1941年12月、親ドイツのヴィシー政権の管理下に置かれたフランス領モロッコの都市カサブランカ。ドイツの侵略によるヨーロッパの戦災を逃れた人の多くは、中立国のポルトガル経由でアメリカへの亡命を図ろうとしていた。

アメリカ人男性のリック(ハンフリー・ボガート)は、パリが陥落する前に理由を告げずに去った恋人イルザ・ラント(イングリッド・バーグマン)と、彼が経営する酒場「カフェ・アメリカン」で偶然の再会を果たす。パリの思い出である『アズ・タイム・ゴーズ・バイ』が切なく流れる。

イルザが店を去って再び過去の痛みに苦しむリック。

イルザの夫で、現在はドイツに併合されたチェコスロバキア人のドイツ抵抗運動の指導者ヴィクトル・ラズロ(ポール・ヘンリード)は現地のオルグ接触、脱出のチャンスをうかがっていた。フランス植民地警察のルノー署長(クロード・レインズ)は計算高い男だが、流れに逆らうように異郷で生きるリックにシンパシーを感じ、かつてスペインのレジスタンスに協力したリックに、ラズロには関わるなと釘を指す。現地司令官であるドイツ空軍のシュトラッサー少佐は、ラズロを市内に閉じ込める。

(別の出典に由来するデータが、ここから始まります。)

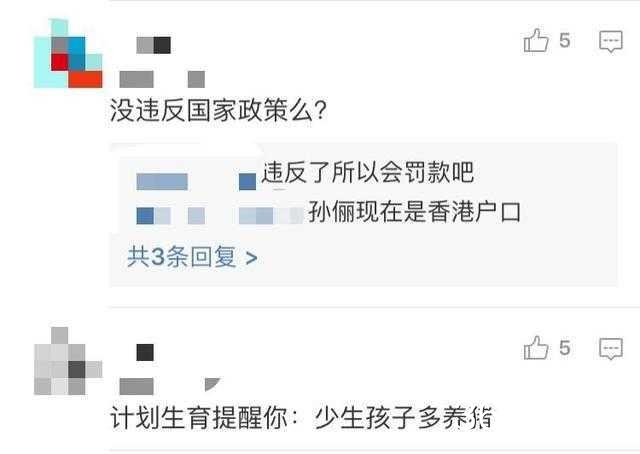Select the reply text '孙俪现在是香港户口'
The height and width of the screenshot is (454, 640).
(x=415, y=212)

イルザは、夫を助けられるのは闇屋のウーガーテ(ピーター・ローレ)からヴィシー政権の発行した通行証を譲り受けたリックしかいないと、必死に協力をお願いする。そして通行証を渡そうとしないリックに銃口さえ向ける。しかし引き金を引くことが出来ないイルザ。2人はお互いの愛情を確かめ合う。

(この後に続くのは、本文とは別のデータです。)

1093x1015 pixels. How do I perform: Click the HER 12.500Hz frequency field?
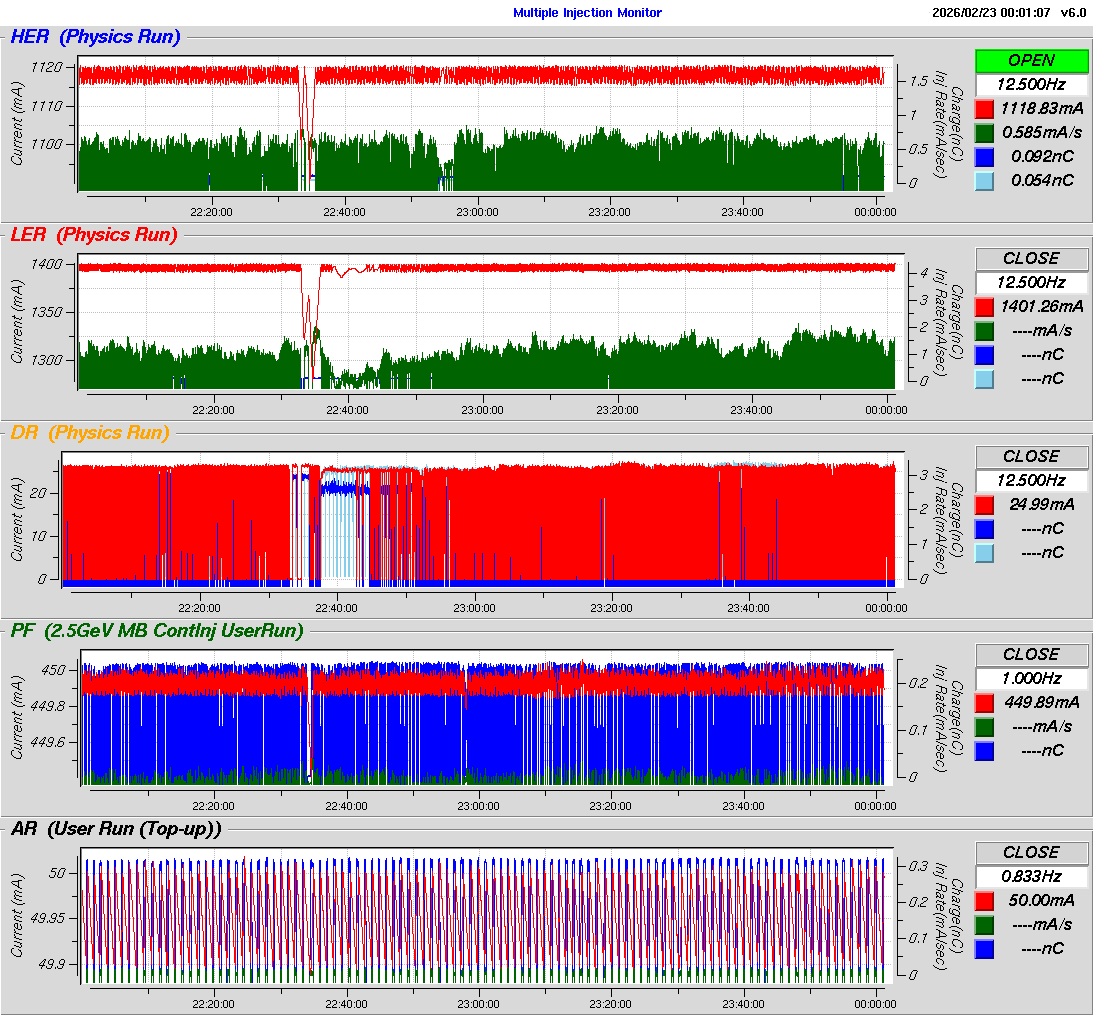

リックは、ラズロとイルザが通行証を欲しがっている事実をルノー署長に打ち明け、現場でラズロを逮捕するようにと耳打ちする。手柄を立てるために、約束の閉店後の店にやってきたルノーだが、リックの本心は、2人を亡命させるためにルノーを空港まで車に同乗させて監視の目を欺く点にあった。シュトラッサーを射ち殺してでも彼女を守ろうとするリックは、過去の痛みに耐えていた彼ではなかった。

愛を失っても大義を守ろうとしたリックを前にして、実はレジスタンスの支援者であったルノーは、自由フランスの支配地域であるフランス領赤道アフリカブラザヴィルへ逃げるように勧めて、見逃すことにする。

2人と連合国の未来に希望を持たせながら、彼らは宵闇の中へ消えていく。 wikipediaより

感想
 パリにおいてファシズムと闘う男二人と女一人の三角関係を描いた作品であろう。ドイツが悪役で敵国として描いており、フランスの三色旗(自由・平等・博愛)の精神を讃美し高揚させる内容になっている。
 戦意高揚のプロパガンダ映画という点からすれば、とても良く出来ている。世界情勢の不安が過度に高まったゆえに、現状打開の策として、このような名作が生まれたともいえるだろう。
 勇気とユーモアはセットであるというが、リックはところどころでユーモアを発揮して、落ち着きを保っているように見える。日本映画の主人公にほとんどいないタイプではないだろうか?

女「昨夜はどこにいたの?」
リック「そんな昔のこと、覚えていないね」
女「今夜逢える?」
リック「そんな先のこと分からない」

ウガーテ「2人のドイツの特使は気の毒だったね?」
リック「2人はラッキーだったさ。昨日は単なる2人のドイツの役人だったのが、今日は名誉の死を遂げたのだから」
ウガーテ「君は本当に皮肉屋だね。そう呼んでも許してくれるかい?」
リック「許すよ」

シュトラッサー「愛するパリにドイツ軍がいることなど想像もできない人々の1人かね」
リック「特に私が愛するパリにはね」

ルノー「いったい、なんだってカサブランカなんかに来たんだね?」
リック「健康のためさ。カサブランカの水のために来たんだ」
ルノー「水?何の水だ?砂漠の真ん中だぞ」
リック「情報が間違ってたんだ」

 リック役のハンフリー・ボガートが恋人イルザ・ラント役のイングリッド・バーグマンへの恋心や葛藤の中で、「俺は何者でもないが、世界が悪くなるのを見過ごすわけにはいかない」という大義のために、恋を断ち切る姿はしびれるほど格好いい。 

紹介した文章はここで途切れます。